7) “Think about people worse off than you.  Lots of people would kill to be where you are.”

Again, this is deeply dismissive and hurtful.  It gives the impression that you clearly do not understand the depths of our pain and difficulty.  You are judging us by external factors like first-world citizenship, economic stability, and family support, which are all wonderful things but do not do away with or even necessarily diminish the anguish and dysfunction with which we live every day.  If you think my life is so great, I invite you to switch brains with me any day and see how you like it.  Hint:  You won’t.

8) “That’s a form of genius!”

Movies like The Aviator, about OCD sufferer Howard Hughes, and A Beautiful Mind, about schizophrenic John Nash, have contributed to this perception.  It’s true that people with many mental illnesses, such as bipolar and schizophrenia, can be highly creative, thinking in ways that a healthy brain rarely does.  However, such illnesses– and often the drugs that treat them– are equally likely to hold back mental function.  Some people with mental illness are very intelligent and creative.  So are some people with healthy brains.  And some are not.  Mental illness is, well, illness, nothing else.

9) “You’re really just an addict.”

Many, many people with mental illness, myself included, struggle with substance abuse as a form of self-medication.  And in many cases this does make matters worse.  However, it’s crucial to recognize that the substance abuse is a result, not a cause, of the underlying mental problem– a damaging coping mechanism to which we turn in absence of other effective treatment.  For more on this scientifically supported model of addiction, I highly recommend the book The Sober Truth, by Lance Dodes, and particularly chapter five, titled “So, What Does Work to Treat Addiction?”

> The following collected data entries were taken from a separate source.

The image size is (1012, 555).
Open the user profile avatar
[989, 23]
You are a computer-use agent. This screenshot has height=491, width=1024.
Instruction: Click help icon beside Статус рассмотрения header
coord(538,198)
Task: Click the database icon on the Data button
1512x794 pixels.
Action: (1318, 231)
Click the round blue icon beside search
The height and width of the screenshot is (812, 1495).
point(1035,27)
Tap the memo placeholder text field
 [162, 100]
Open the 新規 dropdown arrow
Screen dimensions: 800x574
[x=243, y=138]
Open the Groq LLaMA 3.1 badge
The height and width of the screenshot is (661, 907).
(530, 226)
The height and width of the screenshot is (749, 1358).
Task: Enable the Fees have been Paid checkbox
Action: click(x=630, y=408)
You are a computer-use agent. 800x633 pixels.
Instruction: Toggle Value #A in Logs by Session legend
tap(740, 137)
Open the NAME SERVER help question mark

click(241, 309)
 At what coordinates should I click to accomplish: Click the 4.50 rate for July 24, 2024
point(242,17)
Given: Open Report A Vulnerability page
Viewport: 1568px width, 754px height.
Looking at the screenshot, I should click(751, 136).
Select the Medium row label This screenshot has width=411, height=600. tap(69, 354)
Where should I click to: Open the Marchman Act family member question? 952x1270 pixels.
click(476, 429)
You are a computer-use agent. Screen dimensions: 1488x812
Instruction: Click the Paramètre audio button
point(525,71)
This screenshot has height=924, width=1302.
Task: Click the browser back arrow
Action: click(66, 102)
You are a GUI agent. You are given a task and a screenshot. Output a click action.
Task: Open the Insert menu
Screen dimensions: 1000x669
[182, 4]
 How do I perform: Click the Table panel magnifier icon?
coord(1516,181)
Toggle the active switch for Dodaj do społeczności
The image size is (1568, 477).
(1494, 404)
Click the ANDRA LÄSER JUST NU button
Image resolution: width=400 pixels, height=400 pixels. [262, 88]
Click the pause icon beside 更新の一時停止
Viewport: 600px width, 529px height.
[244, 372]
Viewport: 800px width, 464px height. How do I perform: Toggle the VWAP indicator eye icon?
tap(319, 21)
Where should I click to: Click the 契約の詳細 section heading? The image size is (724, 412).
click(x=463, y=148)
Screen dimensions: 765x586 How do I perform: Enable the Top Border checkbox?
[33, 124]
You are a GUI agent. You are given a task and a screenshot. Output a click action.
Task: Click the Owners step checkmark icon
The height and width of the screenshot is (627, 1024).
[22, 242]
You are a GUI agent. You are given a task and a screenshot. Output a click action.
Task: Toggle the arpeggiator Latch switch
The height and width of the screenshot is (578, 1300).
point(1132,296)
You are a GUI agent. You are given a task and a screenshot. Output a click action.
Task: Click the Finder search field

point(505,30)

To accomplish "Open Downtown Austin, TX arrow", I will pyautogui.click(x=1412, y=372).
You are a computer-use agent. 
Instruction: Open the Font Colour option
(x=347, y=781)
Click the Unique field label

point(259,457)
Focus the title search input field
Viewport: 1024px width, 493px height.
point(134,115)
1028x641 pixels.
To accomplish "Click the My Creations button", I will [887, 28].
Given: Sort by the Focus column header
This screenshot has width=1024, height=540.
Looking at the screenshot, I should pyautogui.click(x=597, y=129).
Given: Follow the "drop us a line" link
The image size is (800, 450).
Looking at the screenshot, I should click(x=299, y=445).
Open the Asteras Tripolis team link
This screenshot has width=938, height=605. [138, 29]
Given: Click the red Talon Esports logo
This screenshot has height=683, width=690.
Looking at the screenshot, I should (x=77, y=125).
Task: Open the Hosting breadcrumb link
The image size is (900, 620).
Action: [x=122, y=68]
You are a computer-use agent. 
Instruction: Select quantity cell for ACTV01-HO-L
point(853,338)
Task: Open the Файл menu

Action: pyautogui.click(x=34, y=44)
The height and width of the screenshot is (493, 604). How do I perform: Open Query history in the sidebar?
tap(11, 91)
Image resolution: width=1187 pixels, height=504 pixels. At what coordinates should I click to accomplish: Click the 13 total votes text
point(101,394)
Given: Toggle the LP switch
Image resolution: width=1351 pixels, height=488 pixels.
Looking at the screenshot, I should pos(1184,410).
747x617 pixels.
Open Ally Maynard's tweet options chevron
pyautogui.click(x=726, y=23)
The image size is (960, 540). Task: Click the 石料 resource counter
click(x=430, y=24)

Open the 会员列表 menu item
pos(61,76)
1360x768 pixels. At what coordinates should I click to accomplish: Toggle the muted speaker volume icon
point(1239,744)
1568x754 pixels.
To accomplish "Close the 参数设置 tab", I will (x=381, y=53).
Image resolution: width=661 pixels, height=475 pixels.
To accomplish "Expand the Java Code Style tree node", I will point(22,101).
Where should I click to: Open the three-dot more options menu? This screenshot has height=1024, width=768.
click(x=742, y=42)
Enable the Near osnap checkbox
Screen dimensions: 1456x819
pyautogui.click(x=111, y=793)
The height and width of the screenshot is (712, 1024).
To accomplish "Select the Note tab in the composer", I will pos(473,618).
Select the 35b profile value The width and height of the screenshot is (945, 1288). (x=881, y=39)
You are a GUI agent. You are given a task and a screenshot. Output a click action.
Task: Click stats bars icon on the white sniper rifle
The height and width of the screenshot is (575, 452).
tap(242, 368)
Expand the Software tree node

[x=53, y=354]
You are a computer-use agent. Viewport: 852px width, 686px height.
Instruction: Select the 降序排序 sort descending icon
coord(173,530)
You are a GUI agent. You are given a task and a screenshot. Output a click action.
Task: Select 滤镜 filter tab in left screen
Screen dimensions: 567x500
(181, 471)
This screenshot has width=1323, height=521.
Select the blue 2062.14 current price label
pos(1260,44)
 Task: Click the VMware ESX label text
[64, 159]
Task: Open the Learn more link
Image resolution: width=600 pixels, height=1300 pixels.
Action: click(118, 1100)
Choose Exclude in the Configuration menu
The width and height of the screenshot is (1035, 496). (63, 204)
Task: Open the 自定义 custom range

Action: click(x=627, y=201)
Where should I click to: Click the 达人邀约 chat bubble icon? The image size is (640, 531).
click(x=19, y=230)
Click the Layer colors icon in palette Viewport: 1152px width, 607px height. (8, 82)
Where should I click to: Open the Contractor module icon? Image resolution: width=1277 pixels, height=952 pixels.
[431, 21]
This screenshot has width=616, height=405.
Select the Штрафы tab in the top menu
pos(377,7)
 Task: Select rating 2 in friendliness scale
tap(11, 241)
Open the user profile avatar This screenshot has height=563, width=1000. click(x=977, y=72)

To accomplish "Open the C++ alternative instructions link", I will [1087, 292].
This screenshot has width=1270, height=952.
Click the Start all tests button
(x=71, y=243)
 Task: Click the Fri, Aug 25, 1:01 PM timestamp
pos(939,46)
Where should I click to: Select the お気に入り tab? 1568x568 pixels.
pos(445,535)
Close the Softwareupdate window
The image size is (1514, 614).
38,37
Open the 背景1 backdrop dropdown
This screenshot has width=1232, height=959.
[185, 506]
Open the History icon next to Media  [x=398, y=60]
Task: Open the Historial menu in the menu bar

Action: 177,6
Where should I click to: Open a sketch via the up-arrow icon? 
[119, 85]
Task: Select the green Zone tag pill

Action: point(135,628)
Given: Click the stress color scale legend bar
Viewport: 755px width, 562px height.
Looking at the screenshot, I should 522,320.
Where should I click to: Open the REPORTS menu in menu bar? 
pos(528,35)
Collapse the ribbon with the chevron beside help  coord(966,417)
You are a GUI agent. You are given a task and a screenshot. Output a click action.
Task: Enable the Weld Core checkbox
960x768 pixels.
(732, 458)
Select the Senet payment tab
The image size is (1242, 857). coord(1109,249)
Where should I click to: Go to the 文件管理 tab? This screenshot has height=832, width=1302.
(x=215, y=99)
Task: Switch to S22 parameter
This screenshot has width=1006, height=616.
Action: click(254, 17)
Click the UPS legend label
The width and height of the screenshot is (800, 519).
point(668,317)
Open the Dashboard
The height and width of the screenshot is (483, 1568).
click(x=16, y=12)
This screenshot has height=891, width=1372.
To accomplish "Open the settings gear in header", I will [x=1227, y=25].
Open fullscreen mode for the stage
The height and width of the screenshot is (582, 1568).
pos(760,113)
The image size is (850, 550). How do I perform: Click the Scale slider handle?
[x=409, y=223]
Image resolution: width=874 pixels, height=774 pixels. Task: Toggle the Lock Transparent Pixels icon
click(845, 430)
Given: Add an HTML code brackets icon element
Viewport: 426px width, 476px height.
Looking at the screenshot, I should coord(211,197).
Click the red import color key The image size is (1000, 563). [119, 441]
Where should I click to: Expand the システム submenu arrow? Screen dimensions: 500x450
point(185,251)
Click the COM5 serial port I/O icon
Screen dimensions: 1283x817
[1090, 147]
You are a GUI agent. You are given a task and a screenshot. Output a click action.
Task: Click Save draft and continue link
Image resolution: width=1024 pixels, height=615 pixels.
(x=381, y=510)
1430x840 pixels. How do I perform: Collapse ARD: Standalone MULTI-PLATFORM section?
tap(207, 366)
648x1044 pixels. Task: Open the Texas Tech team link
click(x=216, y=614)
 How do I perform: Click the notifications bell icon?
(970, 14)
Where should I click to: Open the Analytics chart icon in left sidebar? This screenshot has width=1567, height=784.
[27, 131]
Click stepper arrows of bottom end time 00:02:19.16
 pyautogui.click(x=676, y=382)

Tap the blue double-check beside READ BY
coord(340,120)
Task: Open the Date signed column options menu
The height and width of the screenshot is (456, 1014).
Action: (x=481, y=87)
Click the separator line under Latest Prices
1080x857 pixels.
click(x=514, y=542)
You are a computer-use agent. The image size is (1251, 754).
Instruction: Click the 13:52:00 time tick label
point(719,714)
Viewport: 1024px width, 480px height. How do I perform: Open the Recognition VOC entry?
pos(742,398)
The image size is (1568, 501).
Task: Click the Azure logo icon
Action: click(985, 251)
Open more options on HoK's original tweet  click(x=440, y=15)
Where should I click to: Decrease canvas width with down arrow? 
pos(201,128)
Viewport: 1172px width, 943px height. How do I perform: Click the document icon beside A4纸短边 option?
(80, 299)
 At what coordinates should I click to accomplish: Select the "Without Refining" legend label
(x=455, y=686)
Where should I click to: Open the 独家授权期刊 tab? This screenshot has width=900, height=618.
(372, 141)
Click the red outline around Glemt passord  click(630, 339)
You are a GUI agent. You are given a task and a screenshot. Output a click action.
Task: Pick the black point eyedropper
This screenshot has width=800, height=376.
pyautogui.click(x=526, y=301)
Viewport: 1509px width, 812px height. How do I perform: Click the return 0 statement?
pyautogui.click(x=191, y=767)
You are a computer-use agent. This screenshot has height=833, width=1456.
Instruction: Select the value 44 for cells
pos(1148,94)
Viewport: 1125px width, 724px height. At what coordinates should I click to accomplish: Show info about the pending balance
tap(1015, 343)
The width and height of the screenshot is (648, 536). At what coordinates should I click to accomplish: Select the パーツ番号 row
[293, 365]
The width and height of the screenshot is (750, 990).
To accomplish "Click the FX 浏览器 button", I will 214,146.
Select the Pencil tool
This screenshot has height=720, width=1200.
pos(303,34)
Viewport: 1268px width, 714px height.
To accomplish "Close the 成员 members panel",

10) “This famous person had/has that and was a great success, so you can be too!”

Recall again the numbers I stated above on the outcomes for people with bipolar disorder.  I am no expert on the numbers for any other disorder, but I do know that a few outstanding cases– again, like Howard Hughes and John Nash, and also like Stephen Fry, Richard Dreyfus and others– are far from representative.  There are a multitude of external and internal factors that determine whether someone with mental illness can create a fulfilling, successful life, and for many they are not advantageous.  Asserting this is no different from saying that because some people who drop out of school become rich and famous, anyone who drops out can be.  In some cases, such limitations prove not to be an obstacle to success, but in most, they do.  By positing illness as part and parcel of success rather than as a disability, you dismiss the pain and frustration most of us experience when we fail, so frequently, to measure up to the expectations of both society and ourselves.

In conclusion

It’s understandably hard not to feel like you’re walking on eggshells when talking to and about disabled people.  Everyone makes mistakes when trying sincerely to be helpful; that doesn’t make you a bad friend or human being.  However, a few simple things to keep in mind can reduce the chances of you saying insensitive, hurtful things like the ones I’ve listed.

Listen to us.  Don’t speak for us, and don’t assume.  You are not an expert on our experience, and your active listening and informed support is far more valuable than anything you could say.  Don’t dismiss us.  You don’t need to try to make us feel better about our situation; this feels patronizing, and furthermore, downplaying our suffering is insulting, not supportive.  And lastly, be ready to be corrected, and to apologize.  Don’t take umbrage if we say “that’s not accurate” or “that’s not helpful.”  We have the right to stick up for ourselves and to educate you about what you don’t understand.  In general, just let us guide the discussion.  Ask questions, pay attention to the answers, and don’t be full of yourself.  If you can do that, we will get along just fine.